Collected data
◇ ◇ ◇

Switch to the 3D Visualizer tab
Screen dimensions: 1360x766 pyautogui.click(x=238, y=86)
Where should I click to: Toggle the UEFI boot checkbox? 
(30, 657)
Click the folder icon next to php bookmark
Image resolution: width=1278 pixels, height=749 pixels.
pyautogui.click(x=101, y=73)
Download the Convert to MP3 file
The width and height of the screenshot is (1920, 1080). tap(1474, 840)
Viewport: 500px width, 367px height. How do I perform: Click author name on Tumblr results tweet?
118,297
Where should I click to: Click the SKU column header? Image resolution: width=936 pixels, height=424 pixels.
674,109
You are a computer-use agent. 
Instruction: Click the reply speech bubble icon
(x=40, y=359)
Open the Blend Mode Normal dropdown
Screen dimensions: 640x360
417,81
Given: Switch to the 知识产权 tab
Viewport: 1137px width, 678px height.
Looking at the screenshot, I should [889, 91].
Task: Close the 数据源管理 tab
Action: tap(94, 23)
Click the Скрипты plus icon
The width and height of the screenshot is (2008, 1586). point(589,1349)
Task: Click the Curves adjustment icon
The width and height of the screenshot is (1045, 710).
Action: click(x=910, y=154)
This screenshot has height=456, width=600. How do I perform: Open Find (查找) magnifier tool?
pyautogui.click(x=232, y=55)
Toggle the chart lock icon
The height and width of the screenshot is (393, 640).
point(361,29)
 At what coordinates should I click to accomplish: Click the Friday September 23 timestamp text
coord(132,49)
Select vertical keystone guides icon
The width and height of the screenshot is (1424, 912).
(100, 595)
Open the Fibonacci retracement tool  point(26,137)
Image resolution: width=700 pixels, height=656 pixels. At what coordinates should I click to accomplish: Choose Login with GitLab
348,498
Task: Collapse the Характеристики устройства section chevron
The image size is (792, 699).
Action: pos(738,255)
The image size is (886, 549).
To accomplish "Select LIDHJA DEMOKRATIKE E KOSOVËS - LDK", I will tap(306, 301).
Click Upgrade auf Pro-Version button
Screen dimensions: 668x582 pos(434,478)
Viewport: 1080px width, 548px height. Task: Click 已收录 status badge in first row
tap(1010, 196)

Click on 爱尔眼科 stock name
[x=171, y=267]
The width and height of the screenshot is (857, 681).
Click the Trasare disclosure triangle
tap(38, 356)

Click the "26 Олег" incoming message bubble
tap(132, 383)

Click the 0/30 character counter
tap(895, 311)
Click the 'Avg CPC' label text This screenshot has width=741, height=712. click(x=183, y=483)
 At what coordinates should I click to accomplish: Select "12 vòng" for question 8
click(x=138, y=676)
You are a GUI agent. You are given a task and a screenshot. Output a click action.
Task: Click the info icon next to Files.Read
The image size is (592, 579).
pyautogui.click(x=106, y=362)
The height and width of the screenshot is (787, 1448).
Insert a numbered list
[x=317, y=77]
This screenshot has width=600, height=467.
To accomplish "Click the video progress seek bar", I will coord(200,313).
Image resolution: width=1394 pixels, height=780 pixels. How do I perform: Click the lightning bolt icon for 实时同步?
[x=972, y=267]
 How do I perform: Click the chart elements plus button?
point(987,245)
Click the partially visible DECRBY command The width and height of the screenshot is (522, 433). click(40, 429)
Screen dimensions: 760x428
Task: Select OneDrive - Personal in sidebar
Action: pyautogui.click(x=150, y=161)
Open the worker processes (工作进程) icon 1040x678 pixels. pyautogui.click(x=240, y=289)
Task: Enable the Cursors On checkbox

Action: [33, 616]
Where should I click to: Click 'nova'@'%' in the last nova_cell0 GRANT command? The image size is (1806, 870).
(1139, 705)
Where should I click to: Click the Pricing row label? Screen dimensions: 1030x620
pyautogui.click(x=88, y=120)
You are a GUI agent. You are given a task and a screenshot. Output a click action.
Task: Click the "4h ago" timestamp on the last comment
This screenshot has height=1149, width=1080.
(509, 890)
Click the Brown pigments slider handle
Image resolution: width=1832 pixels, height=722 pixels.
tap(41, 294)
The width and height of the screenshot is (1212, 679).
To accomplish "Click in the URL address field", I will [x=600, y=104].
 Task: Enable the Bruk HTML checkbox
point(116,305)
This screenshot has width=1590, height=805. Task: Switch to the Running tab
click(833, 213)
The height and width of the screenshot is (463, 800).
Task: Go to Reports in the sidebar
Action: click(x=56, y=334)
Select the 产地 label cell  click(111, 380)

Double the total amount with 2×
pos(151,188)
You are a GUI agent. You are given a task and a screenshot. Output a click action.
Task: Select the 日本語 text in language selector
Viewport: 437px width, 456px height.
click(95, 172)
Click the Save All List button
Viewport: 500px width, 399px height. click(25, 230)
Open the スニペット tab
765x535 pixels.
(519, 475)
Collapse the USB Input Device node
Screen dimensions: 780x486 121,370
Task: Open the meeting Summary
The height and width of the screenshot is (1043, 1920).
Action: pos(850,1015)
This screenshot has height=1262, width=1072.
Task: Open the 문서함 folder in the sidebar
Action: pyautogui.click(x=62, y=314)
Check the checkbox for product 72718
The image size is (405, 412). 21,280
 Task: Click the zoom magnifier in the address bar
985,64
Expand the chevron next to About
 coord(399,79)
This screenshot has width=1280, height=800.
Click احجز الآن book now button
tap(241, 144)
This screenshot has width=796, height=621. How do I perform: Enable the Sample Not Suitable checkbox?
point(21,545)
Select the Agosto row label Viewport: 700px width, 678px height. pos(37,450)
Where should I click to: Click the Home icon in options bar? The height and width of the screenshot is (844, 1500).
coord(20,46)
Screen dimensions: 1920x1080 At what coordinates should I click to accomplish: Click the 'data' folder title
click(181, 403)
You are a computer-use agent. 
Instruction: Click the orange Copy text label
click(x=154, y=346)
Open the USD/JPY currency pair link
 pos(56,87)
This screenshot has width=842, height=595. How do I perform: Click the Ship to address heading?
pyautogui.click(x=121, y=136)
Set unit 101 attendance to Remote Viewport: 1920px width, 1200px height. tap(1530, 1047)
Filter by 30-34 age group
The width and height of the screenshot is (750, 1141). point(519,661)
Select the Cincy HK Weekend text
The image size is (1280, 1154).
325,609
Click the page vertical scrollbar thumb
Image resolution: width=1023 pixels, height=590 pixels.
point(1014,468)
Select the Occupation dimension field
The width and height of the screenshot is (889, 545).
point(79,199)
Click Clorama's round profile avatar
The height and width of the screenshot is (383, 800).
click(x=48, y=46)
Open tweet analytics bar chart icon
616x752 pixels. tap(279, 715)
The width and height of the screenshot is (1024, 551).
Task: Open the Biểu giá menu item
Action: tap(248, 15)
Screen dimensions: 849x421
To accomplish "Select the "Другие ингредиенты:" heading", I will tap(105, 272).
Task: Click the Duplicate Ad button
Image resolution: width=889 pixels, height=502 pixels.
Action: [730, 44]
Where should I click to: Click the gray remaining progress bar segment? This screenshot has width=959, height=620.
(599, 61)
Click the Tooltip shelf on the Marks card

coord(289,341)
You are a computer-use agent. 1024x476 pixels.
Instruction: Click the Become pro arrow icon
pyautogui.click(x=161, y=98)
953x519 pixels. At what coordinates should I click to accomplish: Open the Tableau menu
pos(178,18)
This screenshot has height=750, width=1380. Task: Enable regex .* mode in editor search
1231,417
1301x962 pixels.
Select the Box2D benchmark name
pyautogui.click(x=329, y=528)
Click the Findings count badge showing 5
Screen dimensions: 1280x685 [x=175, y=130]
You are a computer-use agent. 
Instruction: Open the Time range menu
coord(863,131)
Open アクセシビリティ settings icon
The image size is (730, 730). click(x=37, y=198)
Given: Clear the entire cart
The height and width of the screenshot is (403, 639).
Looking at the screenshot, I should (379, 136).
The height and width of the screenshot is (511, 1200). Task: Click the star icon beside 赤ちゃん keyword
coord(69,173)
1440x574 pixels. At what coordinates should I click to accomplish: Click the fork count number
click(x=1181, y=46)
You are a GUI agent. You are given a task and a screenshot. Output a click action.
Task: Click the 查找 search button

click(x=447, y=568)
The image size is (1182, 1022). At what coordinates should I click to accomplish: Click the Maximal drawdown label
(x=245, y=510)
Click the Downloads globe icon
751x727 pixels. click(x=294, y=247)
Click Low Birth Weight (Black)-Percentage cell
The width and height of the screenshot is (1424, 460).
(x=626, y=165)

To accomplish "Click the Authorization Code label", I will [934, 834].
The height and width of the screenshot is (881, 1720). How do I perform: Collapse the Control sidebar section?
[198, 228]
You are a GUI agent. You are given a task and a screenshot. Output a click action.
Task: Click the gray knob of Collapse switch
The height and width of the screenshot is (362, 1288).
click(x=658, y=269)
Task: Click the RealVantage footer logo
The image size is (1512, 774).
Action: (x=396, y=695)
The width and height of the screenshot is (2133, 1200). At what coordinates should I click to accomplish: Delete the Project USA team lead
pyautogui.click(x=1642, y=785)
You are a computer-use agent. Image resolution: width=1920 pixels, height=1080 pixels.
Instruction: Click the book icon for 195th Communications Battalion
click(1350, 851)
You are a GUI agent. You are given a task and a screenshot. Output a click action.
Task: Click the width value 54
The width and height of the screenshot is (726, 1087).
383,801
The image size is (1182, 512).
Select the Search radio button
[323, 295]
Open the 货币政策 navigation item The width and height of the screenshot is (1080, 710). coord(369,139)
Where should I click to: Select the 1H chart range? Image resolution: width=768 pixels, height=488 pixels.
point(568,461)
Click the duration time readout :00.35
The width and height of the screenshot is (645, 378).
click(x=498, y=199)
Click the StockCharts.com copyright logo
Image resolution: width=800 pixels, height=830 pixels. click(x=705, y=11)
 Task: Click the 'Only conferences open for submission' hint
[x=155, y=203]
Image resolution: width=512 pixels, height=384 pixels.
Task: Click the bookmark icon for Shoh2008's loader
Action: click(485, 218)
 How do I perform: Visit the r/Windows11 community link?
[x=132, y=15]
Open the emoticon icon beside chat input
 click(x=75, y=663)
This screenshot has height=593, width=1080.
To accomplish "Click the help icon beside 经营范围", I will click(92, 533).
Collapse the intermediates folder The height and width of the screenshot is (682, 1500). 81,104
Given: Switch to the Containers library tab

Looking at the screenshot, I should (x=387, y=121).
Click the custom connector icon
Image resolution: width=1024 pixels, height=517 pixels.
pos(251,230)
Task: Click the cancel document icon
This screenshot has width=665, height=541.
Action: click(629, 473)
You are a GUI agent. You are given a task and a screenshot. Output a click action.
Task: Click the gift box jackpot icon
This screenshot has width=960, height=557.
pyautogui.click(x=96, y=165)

◇ ◇ ◇

Work item —
Print, without alteration, only the lines above between the one holding "The width and height of the screenshot is (1045, 710)." and the one holding "Toggle the chart lock icon", inclusive.

Task response —
The width and height of the screenshot is (1045, 710).
Action: click(x=910, y=154)
This screenshot has height=456, width=600. How do I perform: Open Find (查找) magnifier tool?
pyautogui.click(x=232, y=55)
Toggle the chart lock icon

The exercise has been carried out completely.